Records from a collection

######

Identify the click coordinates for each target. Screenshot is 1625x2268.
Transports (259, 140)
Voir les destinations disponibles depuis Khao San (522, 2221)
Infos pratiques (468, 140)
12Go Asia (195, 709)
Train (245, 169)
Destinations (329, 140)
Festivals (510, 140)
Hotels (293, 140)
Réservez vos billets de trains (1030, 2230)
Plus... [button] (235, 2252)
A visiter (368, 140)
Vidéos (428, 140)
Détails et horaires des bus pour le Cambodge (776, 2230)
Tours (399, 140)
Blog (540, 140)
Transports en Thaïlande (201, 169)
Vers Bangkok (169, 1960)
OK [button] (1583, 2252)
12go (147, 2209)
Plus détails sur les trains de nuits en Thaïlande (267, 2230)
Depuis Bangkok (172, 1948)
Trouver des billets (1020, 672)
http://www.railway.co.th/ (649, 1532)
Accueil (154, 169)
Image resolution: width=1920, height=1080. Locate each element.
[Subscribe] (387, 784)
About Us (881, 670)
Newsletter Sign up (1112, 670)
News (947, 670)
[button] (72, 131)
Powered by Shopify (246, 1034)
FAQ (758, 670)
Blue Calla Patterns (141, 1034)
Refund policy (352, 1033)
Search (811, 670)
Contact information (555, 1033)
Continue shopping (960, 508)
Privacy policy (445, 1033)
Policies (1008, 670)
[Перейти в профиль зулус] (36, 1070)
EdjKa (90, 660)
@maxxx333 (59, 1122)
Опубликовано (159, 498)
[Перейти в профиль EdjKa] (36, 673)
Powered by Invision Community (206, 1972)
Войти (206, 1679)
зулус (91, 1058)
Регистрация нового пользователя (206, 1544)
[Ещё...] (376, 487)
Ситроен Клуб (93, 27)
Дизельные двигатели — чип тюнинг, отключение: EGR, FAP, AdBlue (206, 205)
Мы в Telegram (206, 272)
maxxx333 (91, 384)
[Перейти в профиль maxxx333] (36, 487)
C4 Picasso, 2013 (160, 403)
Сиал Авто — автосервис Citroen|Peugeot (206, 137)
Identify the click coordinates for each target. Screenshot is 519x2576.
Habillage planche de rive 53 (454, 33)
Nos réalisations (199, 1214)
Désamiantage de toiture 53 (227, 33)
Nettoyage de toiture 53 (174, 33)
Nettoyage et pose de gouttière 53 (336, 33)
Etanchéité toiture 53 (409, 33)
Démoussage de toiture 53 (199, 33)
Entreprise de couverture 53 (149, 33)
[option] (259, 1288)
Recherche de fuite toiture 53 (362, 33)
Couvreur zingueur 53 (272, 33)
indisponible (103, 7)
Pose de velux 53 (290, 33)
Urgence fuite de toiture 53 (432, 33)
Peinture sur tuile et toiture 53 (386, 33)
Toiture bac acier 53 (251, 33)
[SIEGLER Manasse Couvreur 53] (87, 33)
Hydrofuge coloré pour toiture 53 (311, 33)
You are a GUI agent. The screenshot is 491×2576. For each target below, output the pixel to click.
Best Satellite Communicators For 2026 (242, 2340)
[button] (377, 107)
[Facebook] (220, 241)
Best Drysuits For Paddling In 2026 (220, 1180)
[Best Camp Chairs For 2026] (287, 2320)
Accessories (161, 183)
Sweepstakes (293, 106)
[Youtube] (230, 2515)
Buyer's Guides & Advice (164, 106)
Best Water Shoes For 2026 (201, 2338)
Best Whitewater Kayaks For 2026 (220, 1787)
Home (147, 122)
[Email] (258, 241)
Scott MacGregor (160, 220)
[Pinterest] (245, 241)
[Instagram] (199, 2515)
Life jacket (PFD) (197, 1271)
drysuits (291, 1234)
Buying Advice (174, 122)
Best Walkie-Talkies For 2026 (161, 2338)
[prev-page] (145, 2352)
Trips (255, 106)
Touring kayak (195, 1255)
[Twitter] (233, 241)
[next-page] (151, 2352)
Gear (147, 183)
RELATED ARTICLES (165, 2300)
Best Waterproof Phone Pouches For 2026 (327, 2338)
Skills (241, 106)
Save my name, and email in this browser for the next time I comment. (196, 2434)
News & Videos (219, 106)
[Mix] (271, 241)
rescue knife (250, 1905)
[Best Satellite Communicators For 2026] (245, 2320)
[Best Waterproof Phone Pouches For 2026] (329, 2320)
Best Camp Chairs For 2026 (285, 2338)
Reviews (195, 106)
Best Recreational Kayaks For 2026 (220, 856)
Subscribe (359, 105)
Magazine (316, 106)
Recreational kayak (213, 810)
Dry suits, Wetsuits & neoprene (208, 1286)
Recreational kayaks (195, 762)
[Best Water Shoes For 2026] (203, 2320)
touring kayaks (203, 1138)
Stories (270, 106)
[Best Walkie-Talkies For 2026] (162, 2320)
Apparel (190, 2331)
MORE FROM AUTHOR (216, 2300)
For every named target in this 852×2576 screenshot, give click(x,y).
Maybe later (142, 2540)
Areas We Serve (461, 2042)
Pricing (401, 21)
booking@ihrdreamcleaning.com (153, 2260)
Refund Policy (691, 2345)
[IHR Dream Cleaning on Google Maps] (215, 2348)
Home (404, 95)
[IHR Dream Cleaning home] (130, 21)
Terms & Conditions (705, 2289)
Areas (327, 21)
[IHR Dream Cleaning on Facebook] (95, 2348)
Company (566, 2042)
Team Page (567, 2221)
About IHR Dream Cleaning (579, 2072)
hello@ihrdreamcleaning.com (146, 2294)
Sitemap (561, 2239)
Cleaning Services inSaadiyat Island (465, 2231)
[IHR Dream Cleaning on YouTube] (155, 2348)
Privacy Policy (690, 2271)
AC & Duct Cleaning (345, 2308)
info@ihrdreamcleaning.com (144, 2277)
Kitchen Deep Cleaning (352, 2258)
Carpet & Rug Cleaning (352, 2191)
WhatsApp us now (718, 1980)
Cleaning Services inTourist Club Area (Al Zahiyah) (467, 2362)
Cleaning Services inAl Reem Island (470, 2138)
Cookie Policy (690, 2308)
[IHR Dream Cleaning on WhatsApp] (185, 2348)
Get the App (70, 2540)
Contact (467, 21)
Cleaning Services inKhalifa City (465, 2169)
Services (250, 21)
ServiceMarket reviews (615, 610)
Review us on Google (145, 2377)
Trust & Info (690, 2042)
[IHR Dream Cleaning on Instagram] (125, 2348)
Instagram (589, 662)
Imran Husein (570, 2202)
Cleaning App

######

• Work instruction: Please print the records above exactly from their first line. End with the line containing "Image resolution: width=1920, height=1080.", and include it.

• Reply to the exercise:
Identify the click coordinates for each target. Screenshot is 1625x2268.
Transports (259, 140)
Voir les destinations disponibles depuis Khao San (522, 2221)
Infos pratiques (468, 140)
12Go Asia (195, 709)
Train (245, 169)
Destinations (329, 140)
Festivals (510, 140)
Hotels (293, 140)
Réservez vos billets de trains (1030, 2230)
Plus... [button] (235, 2252)
A visiter (368, 140)
Vidéos (428, 140)
Détails et horaires des bus pour le Cambodge (776, 2230)
Tours (399, 140)
Blog (540, 140)
Transports en Thaïlande (201, 169)
Vers Bangkok (169, 1960)
OK [button] (1583, 2252)
12go (147, 2209)
Plus détails sur les trains de nuits en Thaïlande (267, 2230)
Depuis Bangkok (172, 1948)
Trouver des billets (1020, 672)
http://www.railway.co.th/ (649, 1532)
Accueil (154, 169)
Image resolution: width=1920, height=1080. Locate each element.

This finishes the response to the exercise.